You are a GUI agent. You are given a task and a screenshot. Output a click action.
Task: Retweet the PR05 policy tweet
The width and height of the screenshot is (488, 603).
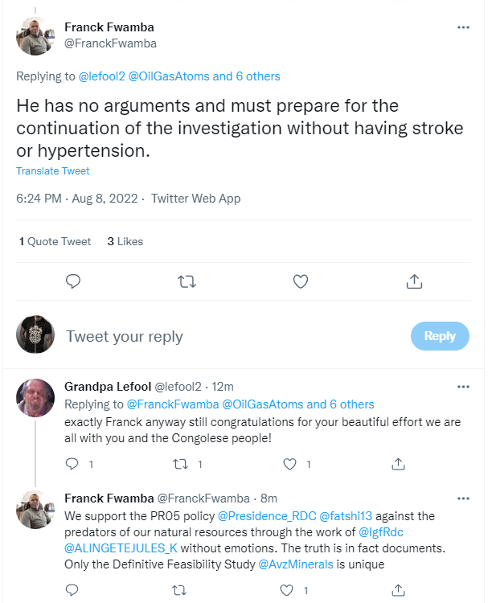pyautogui.click(x=178, y=590)
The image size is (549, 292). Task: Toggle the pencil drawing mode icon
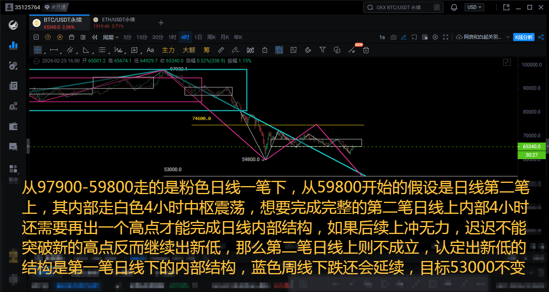404,37
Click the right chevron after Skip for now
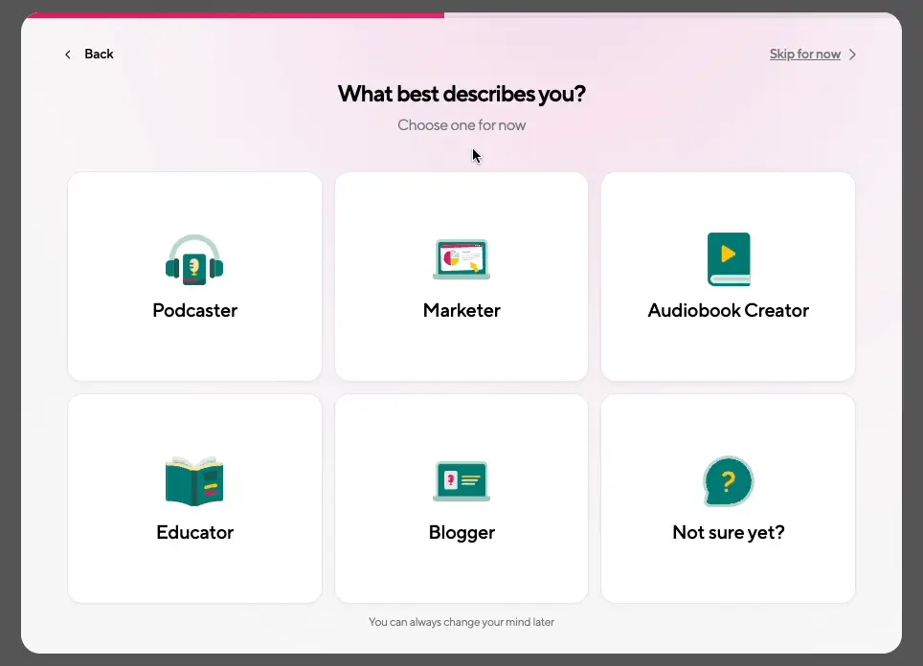 tap(852, 55)
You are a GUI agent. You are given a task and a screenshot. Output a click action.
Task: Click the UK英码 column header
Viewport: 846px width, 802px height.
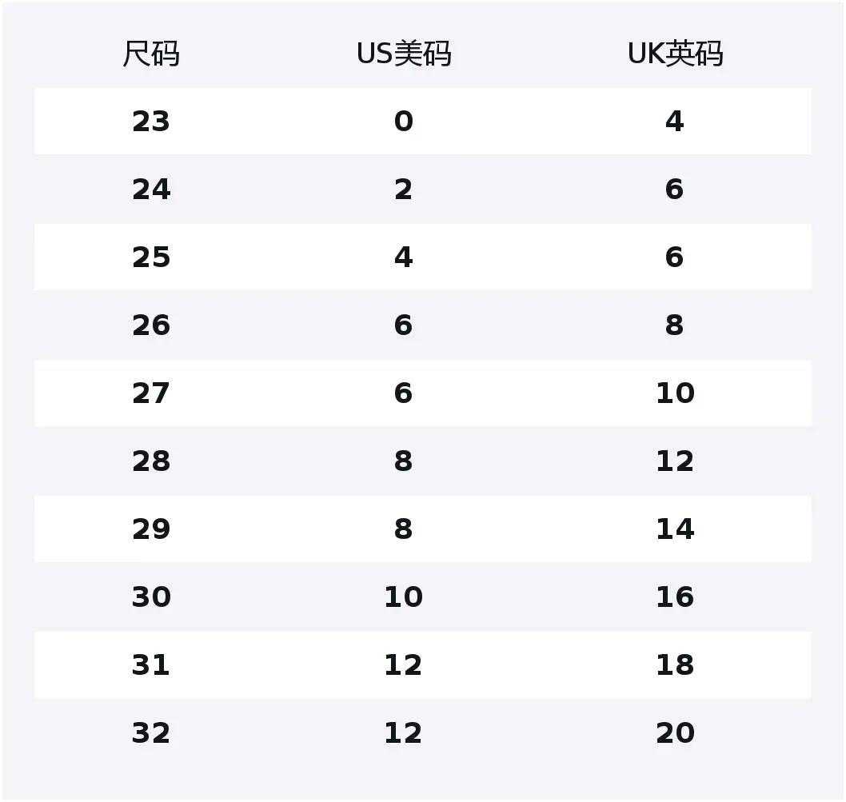click(x=675, y=54)
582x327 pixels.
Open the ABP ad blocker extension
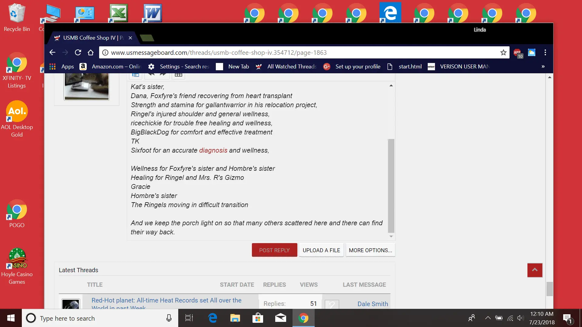(x=518, y=53)
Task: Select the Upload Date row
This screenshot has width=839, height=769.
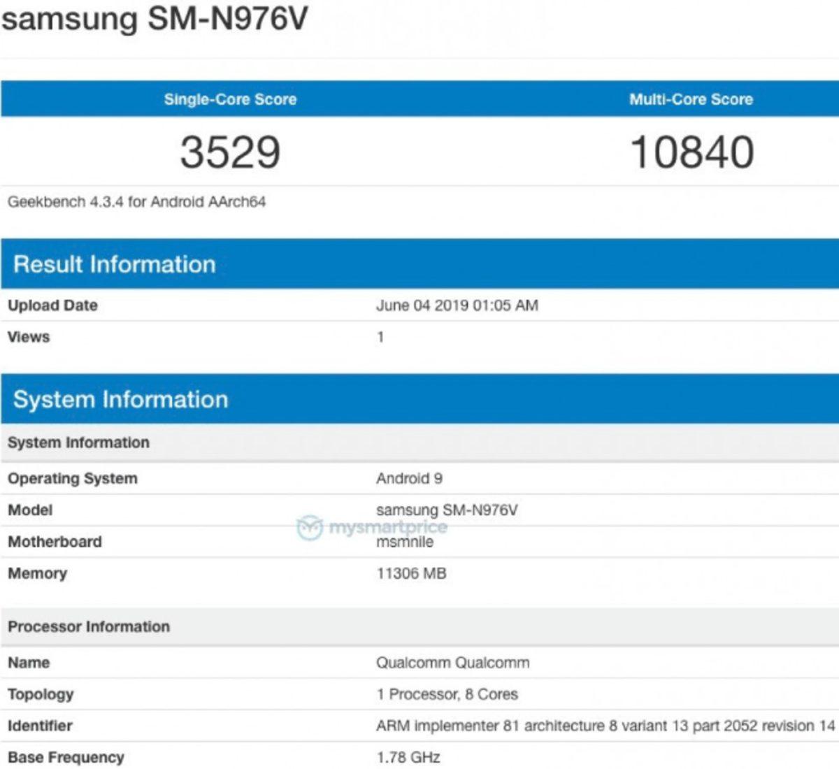Action: (52, 306)
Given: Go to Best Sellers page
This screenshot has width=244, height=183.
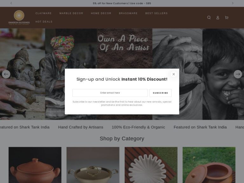Looking at the screenshot, I should [156, 13].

▶ _TRY IT_
Leaving out all pictures, retype exactly the lines that run from the one containing "The image size" through the last line of the material.

▶ _SOLUTION_
The image size is (549, 292). Task: Toggle the pencil drawing mode icon
404,37
Click the right chevron after Skip for now
 tap(852, 55)
You are a GUI agent. You are given a task and a screenshot. Output a click action.
Task: Click the UK英码 column header
Viewport: 846px width, 802px height.
click(x=675, y=54)
582x327 pixels.
Open the ABP ad blocker extension
(x=518, y=53)
Task: Select the Upload Date row
This screenshot has width=839, height=769.
Action: (52, 306)
Given: Go to Best Sellers page
This screenshot has width=244, height=183.
Looking at the screenshot, I should [156, 13].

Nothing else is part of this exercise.